> Условие задания
Пожалуйста, повторите все пункты ниже дословно, не меняя в них ни одного символа.

> Исходные данные
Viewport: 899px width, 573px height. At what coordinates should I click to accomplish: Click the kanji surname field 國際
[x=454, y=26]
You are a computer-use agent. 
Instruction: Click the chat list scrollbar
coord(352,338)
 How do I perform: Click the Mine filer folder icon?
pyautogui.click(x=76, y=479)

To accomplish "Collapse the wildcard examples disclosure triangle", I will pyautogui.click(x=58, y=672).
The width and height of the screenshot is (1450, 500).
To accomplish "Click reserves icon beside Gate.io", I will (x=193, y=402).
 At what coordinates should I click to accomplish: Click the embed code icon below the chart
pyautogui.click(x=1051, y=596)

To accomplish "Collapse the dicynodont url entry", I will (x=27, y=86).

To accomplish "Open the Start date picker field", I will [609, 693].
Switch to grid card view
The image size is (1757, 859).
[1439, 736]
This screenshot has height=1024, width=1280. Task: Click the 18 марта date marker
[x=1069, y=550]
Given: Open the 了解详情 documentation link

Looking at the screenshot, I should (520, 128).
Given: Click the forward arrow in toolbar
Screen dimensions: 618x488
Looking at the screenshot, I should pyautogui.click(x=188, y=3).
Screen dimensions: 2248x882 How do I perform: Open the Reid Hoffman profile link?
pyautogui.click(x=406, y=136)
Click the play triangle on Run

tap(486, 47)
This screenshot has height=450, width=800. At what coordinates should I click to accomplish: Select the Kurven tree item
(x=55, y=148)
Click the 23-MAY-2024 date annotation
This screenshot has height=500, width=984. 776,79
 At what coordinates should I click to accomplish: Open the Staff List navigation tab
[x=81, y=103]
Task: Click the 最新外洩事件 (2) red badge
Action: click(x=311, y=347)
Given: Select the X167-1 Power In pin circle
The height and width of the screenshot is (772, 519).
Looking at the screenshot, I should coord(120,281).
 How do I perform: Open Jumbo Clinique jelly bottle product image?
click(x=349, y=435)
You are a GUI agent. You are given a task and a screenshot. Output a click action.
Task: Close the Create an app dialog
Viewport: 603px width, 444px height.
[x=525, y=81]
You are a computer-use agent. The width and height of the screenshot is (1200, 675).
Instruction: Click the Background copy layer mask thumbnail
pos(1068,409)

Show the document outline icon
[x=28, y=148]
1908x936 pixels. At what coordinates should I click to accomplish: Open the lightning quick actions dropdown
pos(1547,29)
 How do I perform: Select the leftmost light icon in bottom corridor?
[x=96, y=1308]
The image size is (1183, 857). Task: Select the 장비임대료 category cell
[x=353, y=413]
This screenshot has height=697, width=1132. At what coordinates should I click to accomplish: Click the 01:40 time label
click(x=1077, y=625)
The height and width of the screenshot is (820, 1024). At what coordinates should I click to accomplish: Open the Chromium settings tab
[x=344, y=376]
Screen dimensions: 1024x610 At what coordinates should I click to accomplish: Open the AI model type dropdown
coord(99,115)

> Ответ на задание
Viewport: 899px width, 573px height. At what coordinates should I click to accomplish: Click the kanji surname field 國際
[x=454, y=26]
You are a computer-use agent. 
Instruction: Click the chat list scrollbar
coord(352,338)
 How do I perform: Click the Mine filer folder icon?
pyautogui.click(x=76, y=479)

To accomplish "Collapse the wildcard examples disclosure triangle", I will pyautogui.click(x=58, y=672).
The width and height of the screenshot is (1450, 500).
To accomplish "Click reserves icon beside Gate.io", I will (x=193, y=402).
 At what coordinates should I click to accomplish: Click the embed code icon below the chart
pyautogui.click(x=1051, y=596)

To accomplish "Collapse the dicynodont url entry", I will (x=27, y=86).

To accomplish "Open the Start date picker field", I will [609, 693].
Switch to grid card view
The image size is (1757, 859).
[1439, 736]
This screenshot has height=1024, width=1280. Task: Click the 18 марта date marker
[x=1069, y=550]
Given: Open the 了解详情 documentation link

Looking at the screenshot, I should (520, 128).
Given: Click the forward arrow in toolbar
Screen dimensions: 618x488
Looking at the screenshot, I should pyautogui.click(x=188, y=3).
Screen dimensions: 2248x882 How do I perform: Open the Reid Hoffman profile link?
pyautogui.click(x=406, y=136)
Click the play triangle on Run

tap(486, 47)
This screenshot has height=450, width=800. At what coordinates should I click to accomplish: Select the Kurven tree item
(x=55, y=148)
Click the 23-MAY-2024 date annotation
This screenshot has height=500, width=984. 776,79
 At what coordinates should I click to accomplish: Open the Staff List navigation tab
[x=81, y=103]
Task: Click the 最新外洩事件 (2) red badge
Action: click(x=311, y=347)
Given: Select the X167-1 Power In pin circle
The height and width of the screenshot is (772, 519).
Looking at the screenshot, I should coord(120,281).
 How do I perform: Open Jumbo Clinique jelly bottle product image?
click(x=349, y=435)
You are a GUI agent. You are given a task and a screenshot. Output a click action.
Task: Close the Create an app dialog
Viewport: 603px width, 444px height.
[x=525, y=81]
You are a computer-use agent. The width and height of the screenshot is (1200, 675).
Instruction: Click the Background copy layer mask thumbnail
pos(1068,409)

Show the document outline icon
[x=28, y=148]
1908x936 pixels. At what coordinates should I click to accomplish: Open the lightning quick actions dropdown
pos(1547,29)
 How do I perform: Select the leftmost light icon in bottom corridor?
[x=96, y=1308]
The image size is (1183, 857). Task: Select the 장비임대료 category cell
[x=353, y=413]
This screenshot has height=697, width=1132. At what coordinates should I click to accomplish: Click the 01:40 time label
click(x=1077, y=625)
The height and width of the screenshot is (820, 1024). At what coordinates should I click to accomplish: Open the Chromium settings tab
[x=344, y=376]
Screen dimensions: 1024x610 At what coordinates should I click to accomplish: Open the AI model type dropdown
coord(99,115)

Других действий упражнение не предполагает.